:: Work request ::
Write only the number of lines below in which "from" occurs.

:: Supplied entries ::
• • •

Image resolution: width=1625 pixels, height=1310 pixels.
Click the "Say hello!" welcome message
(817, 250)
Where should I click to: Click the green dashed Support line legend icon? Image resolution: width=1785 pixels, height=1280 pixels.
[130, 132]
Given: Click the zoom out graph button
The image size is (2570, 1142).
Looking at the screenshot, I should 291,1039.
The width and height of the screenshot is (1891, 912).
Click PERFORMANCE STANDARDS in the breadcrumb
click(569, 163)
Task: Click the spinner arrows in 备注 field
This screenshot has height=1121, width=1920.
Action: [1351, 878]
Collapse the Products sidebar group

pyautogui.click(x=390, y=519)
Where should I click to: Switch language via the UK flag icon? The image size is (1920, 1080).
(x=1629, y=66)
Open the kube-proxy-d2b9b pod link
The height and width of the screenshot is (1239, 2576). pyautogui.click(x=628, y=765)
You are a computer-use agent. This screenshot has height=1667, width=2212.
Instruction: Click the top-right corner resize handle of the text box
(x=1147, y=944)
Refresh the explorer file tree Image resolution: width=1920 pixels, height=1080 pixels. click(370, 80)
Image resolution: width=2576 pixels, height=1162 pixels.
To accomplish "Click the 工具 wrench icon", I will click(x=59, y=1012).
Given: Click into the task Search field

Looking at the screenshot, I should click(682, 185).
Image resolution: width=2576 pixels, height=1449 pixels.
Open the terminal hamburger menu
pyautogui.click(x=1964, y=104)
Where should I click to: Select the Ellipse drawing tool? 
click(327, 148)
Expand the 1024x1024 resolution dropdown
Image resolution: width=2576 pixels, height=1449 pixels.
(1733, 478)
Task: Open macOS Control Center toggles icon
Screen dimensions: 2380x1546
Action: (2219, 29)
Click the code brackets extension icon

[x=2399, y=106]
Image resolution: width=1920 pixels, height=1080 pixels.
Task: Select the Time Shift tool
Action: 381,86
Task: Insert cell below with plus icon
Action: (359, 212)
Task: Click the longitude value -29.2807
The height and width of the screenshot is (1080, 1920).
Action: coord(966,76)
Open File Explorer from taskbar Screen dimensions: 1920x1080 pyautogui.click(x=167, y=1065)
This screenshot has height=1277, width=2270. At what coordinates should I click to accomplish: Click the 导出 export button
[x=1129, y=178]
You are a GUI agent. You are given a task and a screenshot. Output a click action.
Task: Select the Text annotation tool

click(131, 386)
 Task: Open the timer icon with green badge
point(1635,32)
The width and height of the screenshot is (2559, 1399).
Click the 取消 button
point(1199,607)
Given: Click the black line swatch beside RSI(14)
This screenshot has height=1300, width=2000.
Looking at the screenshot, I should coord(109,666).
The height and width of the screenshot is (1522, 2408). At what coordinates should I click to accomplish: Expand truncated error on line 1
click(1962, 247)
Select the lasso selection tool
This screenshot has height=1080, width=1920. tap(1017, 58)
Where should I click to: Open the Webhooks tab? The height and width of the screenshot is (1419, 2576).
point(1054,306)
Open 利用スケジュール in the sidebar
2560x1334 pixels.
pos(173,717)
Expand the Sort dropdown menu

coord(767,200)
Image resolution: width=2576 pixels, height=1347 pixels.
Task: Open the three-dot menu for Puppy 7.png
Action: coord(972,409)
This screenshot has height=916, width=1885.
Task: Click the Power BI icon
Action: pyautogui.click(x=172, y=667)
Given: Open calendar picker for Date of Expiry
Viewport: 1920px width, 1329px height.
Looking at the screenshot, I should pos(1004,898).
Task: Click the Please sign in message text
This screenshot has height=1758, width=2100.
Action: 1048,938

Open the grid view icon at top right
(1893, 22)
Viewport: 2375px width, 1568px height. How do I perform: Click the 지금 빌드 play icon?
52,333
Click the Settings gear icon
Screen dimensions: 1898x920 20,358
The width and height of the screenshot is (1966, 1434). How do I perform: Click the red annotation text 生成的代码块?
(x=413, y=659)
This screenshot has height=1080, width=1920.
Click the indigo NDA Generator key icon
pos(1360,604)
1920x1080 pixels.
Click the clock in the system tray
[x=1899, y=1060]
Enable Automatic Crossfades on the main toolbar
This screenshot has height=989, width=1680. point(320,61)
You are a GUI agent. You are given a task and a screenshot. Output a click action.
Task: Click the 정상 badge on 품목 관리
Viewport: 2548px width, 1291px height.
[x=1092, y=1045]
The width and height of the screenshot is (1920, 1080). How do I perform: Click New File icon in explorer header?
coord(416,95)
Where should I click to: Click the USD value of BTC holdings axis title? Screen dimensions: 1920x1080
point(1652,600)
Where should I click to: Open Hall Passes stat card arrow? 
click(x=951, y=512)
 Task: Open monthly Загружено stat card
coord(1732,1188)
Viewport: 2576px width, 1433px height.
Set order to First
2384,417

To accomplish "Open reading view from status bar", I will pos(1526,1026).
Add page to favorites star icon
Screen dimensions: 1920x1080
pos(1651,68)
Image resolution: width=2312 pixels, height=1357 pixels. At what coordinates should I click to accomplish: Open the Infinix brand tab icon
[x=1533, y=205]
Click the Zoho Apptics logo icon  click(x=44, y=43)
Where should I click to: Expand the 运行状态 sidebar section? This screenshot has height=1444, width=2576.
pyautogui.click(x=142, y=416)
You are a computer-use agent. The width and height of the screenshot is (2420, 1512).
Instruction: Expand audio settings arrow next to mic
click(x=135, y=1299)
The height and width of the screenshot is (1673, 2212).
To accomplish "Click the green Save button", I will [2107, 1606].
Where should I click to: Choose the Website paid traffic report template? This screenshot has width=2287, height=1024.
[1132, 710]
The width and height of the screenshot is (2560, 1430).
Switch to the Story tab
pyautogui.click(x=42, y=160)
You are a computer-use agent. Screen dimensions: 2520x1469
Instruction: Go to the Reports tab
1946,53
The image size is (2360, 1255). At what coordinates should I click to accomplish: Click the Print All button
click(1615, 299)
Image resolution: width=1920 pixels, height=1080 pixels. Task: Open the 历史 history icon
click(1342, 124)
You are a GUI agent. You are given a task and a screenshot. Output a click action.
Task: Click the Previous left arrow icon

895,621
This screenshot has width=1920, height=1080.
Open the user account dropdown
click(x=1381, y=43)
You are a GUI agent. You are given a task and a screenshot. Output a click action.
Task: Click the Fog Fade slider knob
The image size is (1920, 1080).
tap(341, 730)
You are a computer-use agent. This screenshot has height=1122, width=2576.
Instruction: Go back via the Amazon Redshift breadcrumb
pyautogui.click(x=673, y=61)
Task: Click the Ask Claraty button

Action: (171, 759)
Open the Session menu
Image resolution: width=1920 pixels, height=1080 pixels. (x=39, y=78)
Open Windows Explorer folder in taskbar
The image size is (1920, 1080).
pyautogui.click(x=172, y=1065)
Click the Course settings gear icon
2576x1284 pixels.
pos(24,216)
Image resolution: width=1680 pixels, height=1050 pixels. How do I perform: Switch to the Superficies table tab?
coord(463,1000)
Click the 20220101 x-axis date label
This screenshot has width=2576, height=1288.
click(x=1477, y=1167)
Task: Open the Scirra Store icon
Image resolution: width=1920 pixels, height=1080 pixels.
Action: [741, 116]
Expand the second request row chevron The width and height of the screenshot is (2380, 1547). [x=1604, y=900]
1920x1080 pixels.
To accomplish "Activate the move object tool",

• • •

:: Answer for the task ::
2